What happens after he’s been working at this incredibly monotonous, repetitious acts that seem to have nothing to do with his original motivation for being there? Daniel questions his teacher, and threatens to leave.

How would this scene have played out, I wonder, if Mr. Miyagi taught karate like we (usually) teach math?

Daniel (confronting Miyagi): I haven’t learned karate!

Miyagi: You learn plenty.

Daniel: I learned plenty… I learned how to sand your decks maybe, I’ve washed your car, paint your house, paint your fence, I learned plenty, right.

Miyagi: Ah, not everything is as seem.

Daniel: Oh, $%&@ it, I’m going home, man.
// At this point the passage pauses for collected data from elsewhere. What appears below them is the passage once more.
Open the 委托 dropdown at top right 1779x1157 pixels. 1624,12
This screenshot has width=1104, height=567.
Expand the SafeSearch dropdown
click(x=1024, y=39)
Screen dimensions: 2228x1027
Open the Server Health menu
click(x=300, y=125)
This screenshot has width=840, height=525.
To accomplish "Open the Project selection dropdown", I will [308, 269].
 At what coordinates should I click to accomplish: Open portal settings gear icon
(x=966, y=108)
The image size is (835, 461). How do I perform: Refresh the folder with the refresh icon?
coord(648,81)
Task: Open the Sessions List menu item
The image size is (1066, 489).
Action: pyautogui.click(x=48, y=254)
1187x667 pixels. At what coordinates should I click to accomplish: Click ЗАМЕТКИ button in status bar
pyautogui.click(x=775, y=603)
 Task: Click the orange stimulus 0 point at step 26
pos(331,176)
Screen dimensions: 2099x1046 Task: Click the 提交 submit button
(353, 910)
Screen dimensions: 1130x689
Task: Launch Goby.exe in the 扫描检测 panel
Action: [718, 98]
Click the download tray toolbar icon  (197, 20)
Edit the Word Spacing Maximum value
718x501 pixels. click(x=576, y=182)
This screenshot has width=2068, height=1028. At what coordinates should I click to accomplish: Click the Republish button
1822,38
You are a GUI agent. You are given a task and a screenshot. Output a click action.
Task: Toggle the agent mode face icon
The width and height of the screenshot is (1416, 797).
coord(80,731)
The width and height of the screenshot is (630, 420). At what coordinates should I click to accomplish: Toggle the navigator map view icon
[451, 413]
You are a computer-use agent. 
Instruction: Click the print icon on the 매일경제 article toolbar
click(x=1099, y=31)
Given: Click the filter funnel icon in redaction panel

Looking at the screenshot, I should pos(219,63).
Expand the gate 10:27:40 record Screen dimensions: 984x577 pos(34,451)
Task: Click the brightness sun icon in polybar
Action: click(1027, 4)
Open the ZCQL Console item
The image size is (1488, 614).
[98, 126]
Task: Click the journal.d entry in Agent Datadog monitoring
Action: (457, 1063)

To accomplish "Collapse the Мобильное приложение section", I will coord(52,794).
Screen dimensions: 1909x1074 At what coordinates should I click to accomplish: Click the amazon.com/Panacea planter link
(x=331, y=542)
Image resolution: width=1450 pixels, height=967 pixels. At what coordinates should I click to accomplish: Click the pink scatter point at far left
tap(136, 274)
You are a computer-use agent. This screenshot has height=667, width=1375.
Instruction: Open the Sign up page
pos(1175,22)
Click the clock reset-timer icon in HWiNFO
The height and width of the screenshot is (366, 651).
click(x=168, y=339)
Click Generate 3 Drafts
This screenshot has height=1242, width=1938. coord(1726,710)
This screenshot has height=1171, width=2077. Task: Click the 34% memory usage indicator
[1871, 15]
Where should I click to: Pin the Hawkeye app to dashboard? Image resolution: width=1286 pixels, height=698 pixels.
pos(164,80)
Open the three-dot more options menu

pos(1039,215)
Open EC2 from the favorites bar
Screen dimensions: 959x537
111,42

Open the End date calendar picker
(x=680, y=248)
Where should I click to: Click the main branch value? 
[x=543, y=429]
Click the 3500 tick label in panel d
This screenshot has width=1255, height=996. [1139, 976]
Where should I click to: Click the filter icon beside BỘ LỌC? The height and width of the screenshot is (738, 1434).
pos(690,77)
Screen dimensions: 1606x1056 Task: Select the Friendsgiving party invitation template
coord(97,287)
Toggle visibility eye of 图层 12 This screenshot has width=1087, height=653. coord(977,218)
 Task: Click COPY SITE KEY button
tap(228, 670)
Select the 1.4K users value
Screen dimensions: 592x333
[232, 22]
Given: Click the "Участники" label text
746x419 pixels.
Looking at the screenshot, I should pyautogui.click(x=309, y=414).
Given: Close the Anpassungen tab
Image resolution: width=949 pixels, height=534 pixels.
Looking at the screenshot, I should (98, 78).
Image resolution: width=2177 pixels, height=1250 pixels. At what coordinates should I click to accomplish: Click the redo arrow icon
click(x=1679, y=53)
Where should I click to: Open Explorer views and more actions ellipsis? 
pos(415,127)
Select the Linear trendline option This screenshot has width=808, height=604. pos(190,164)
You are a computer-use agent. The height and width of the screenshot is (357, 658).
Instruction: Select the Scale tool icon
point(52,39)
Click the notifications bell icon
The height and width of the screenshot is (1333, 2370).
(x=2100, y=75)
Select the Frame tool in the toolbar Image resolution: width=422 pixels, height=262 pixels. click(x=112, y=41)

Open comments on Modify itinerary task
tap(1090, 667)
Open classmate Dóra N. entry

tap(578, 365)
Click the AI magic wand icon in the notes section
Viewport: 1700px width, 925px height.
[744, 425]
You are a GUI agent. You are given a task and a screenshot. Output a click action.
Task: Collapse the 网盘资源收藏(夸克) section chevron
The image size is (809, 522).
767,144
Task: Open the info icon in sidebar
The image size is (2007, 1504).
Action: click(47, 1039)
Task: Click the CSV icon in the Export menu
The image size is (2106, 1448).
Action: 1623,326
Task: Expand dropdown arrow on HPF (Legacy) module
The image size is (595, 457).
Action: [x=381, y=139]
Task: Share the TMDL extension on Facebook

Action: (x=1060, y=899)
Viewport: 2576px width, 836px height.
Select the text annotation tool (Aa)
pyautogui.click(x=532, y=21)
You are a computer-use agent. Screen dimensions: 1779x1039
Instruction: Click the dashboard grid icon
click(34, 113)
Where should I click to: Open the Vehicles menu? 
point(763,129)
Miyagi: Daniel-san. Daniel-san! Come here. Show me… sand floor. (Daniel shows him) You need this for Advanced Sand Floor, coming up in spring. Then in college you ready for Sand Ceiling, much more difficult. Now show me… wax on, wax off. Someday you have own car, need karate to wax it, wash it. Also, big karate entrance exam for University coming up, and you need paint many fences to prepare.

If it isn’t blatantly clear at this point, it isn’t enough just to tell someone why something is useful, and that isn’t what Miyagi does in the movie; In other words, Mr. Miyagi shows Daniel how the practice solves his problem.

So to those who say we should drill math facts into kids, I say fine, but only if you do it in a context where

  1. There’s an actual motivation beyond the absolute crap we feed kids (“You need math every day–how else can you make change if your calculator breaks?”)
  2. There’s a clear usefulness to the repetitious, possibly boring stuff that helps them address the original motivation.

If you can’t do that, then I don’t want to be in your class, and I don’t know why any kid would want to be in there, either.